### RECORDS FOR THE TASK
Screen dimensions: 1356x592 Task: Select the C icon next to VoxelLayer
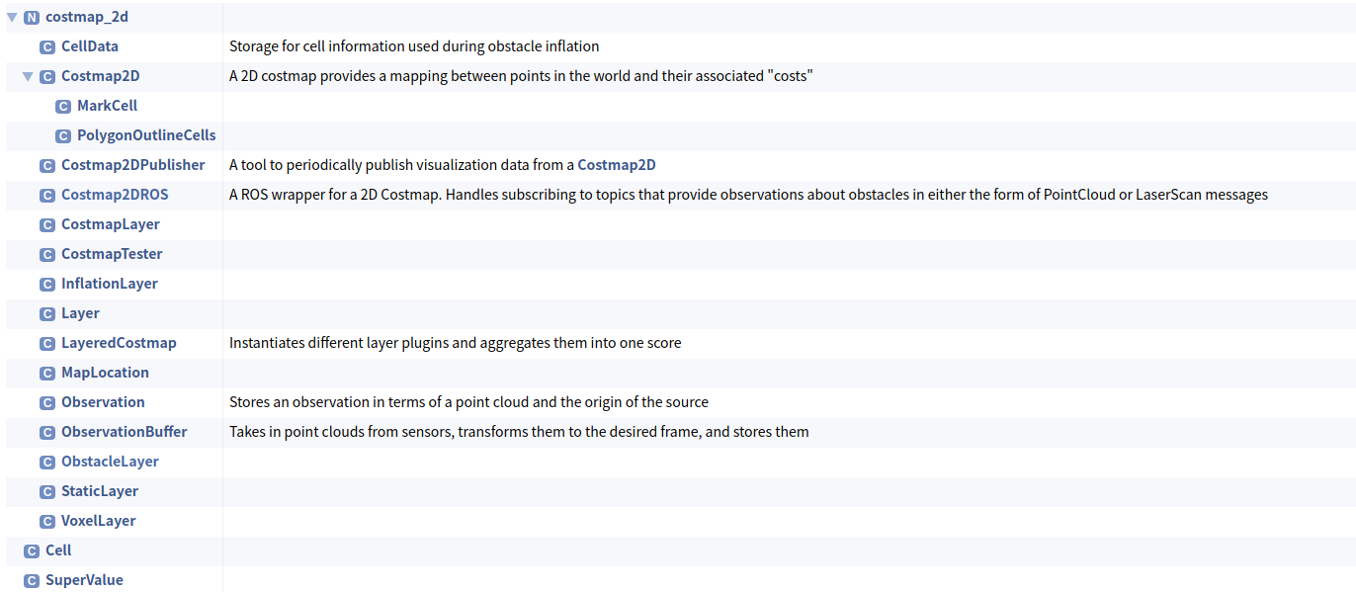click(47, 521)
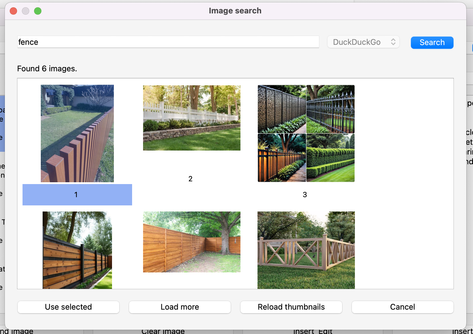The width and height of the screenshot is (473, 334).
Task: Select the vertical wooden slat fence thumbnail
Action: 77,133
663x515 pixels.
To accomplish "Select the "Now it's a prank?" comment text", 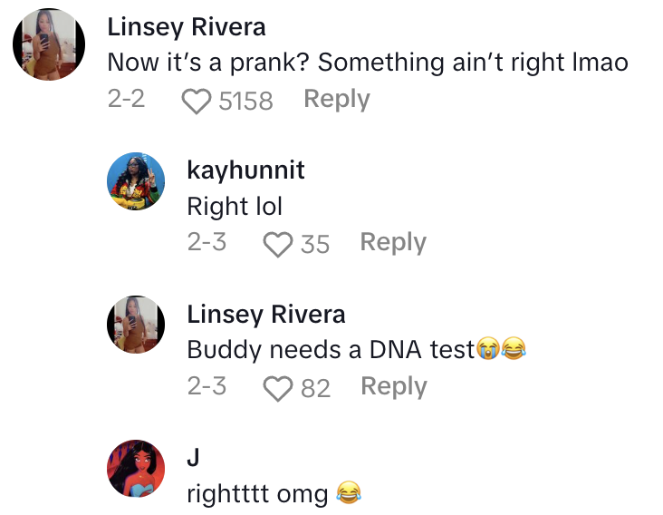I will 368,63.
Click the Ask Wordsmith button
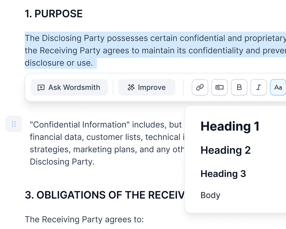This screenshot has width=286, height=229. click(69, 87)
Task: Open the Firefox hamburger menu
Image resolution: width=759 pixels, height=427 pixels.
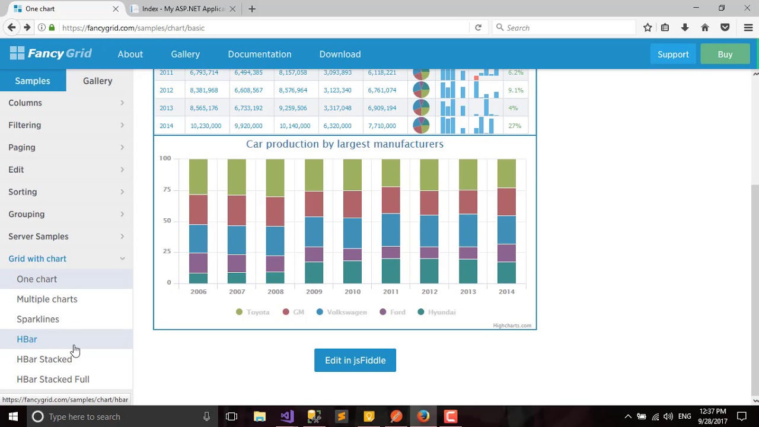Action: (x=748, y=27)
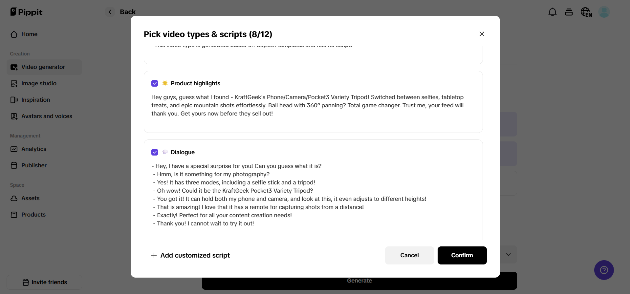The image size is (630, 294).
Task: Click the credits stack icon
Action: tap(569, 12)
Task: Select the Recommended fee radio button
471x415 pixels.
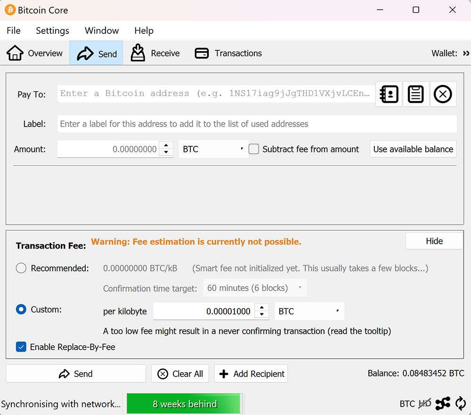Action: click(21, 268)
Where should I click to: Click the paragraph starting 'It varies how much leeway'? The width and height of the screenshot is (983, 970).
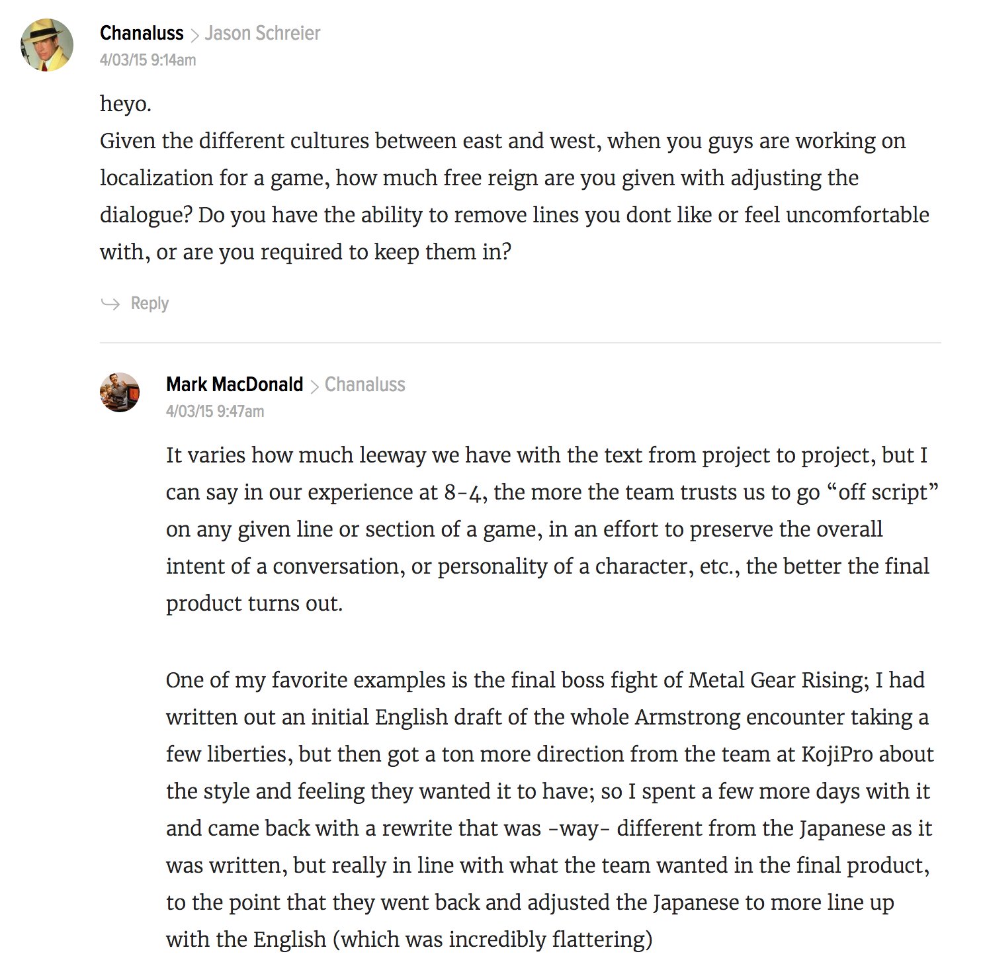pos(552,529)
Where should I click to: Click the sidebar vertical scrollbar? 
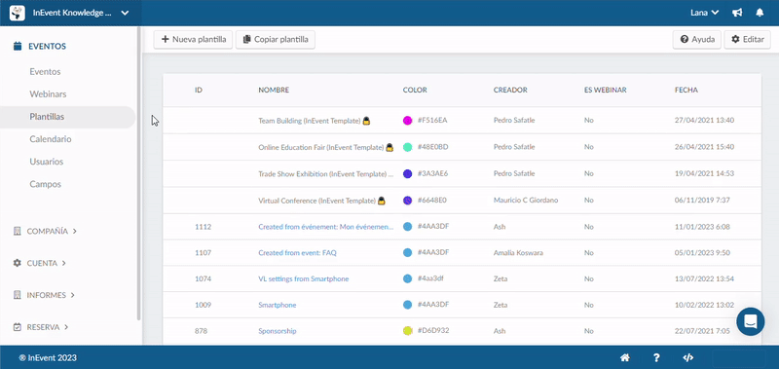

### WORK TO COMPLETE
Print exactly, and only, the lines from the one with "Click the Ask Wordsmith button" through the last line of the listing above. No pictures belong in the copy.

### RESPONSE AREA
Click the Ask Wordsmith button
This screenshot has width=286, height=229. click(69, 87)
Task: Open the Firefox hamburger menu
Image resolution: width=759 pixels, height=427 pixels.
Action: (x=748, y=27)
The image size is (630, 294).
Task: Click the credits stack icon
Action: tap(569, 12)
Task: Select the Recommended fee radio button
471x415 pixels.
Action: click(21, 268)
Where should I click to: Click the paragraph starting 'It varies how much leeway'? The width and height of the screenshot is (983, 970).
pos(552,529)
Where should I click to: Click the sidebar vertical scrollbar? 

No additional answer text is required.